• Task goal
Your response should consist of the entries below, written out exactly.
*** Begin section ***
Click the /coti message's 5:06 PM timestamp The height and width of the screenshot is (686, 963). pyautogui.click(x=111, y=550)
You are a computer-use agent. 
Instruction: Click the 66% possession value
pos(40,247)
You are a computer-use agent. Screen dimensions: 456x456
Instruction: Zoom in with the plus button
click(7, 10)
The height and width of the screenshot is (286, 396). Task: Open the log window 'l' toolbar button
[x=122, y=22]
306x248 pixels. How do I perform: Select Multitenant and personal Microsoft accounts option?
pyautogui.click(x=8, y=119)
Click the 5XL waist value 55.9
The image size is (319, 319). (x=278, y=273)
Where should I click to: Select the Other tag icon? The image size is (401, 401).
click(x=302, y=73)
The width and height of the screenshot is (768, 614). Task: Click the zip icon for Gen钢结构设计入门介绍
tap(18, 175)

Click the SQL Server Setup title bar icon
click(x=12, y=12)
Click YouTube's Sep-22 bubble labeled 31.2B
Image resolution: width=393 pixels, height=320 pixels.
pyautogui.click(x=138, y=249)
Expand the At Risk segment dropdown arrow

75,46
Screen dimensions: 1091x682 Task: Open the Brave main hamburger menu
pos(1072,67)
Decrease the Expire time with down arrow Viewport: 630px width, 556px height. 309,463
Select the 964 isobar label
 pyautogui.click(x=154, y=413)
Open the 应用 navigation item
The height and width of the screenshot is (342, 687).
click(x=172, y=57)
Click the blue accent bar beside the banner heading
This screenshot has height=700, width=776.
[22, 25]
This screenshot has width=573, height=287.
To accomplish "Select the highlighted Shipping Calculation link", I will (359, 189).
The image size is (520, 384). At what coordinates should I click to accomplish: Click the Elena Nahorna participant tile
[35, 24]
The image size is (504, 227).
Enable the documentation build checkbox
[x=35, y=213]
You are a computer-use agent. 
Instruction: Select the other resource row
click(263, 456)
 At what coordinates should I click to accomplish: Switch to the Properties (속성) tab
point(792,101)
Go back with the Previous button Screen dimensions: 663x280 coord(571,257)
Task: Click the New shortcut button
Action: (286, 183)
*** End section ***
• Response
Click the /coti message's 5:06 PM timestamp The height and width of the screenshot is (686, 963). pyautogui.click(x=111, y=550)
You are a computer-use agent. 
Instruction: Click the 66% possession value
pos(40,247)
You are a computer-use agent. Screen dimensions: 456x456
Instruction: Zoom in with the plus button
click(7, 10)
The height and width of the screenshot is (286, 396). Task: Open the log window 'l' toolbar button
[x=122, y=22]
306x248 pixels. How do I perform: Select Multitenant and personal Microsoft accounts option?
pyautogui.click(x=8, y=119)
Click the 5XL waist value 55.9
The image size is (319, 319). (x=278, y=273)
Where should I click to: Select the Other tag icon? The image size is (401, 401).
click(x=302, y=73)
The width and height of the screenshot is (768, 614). Task: Click the zip icon for Gen钢结构设计入门介绍
tap(18, 175)

Click the SQL Server Setup title bar icon
click(x=12, y=12)
Click YouTube's Sep-22 bubble labeled 31.2B
Image resolution: width=393 pixels, height=320 pixels.
pyautogui.click(x=138, y=249)
Expand the At Risk segment dropdown arrow

75,46
Screen dimensions: 1091x682 Task: Open the Brave main hamburger menu
pos(1072,67)
Decrease the Expire time with down arrow Viewport: 630px width, 556px height. 309,463
Select the 964 isobar label
 pyautogui.click(x=154, y=413)
Open the 应用 navigation item
The height and width of the screenshot is (342, 687).
click(x=172, y=57)
Click the blue accent bar beside the banner heading
This screenshot has height=700, width=776.
[22, 25]
This screenshot has width=573, height=287.
To accomplish "Select the highlighted Shipping Calculation link", I will (359, 189).
The image size is (520, 384). At what coordinates should I click to accomplish: Click the Elena Nahorna participant tile
[35, 24]
The image size is (504, 227).
Enable the documentation build checkbox
[x=35, y=213]
You are a computer-use agent. 
Instruction: Select the other resource row
click(263, 456)
 At what coordinates should I click to accomplish: Switch to the Properties (속성) tab
point(792,101)
Go back with the Previous button Screen dimensions: 663x280 coord(571,257)
Task: Click the New shortcut button
Action: (286, 183)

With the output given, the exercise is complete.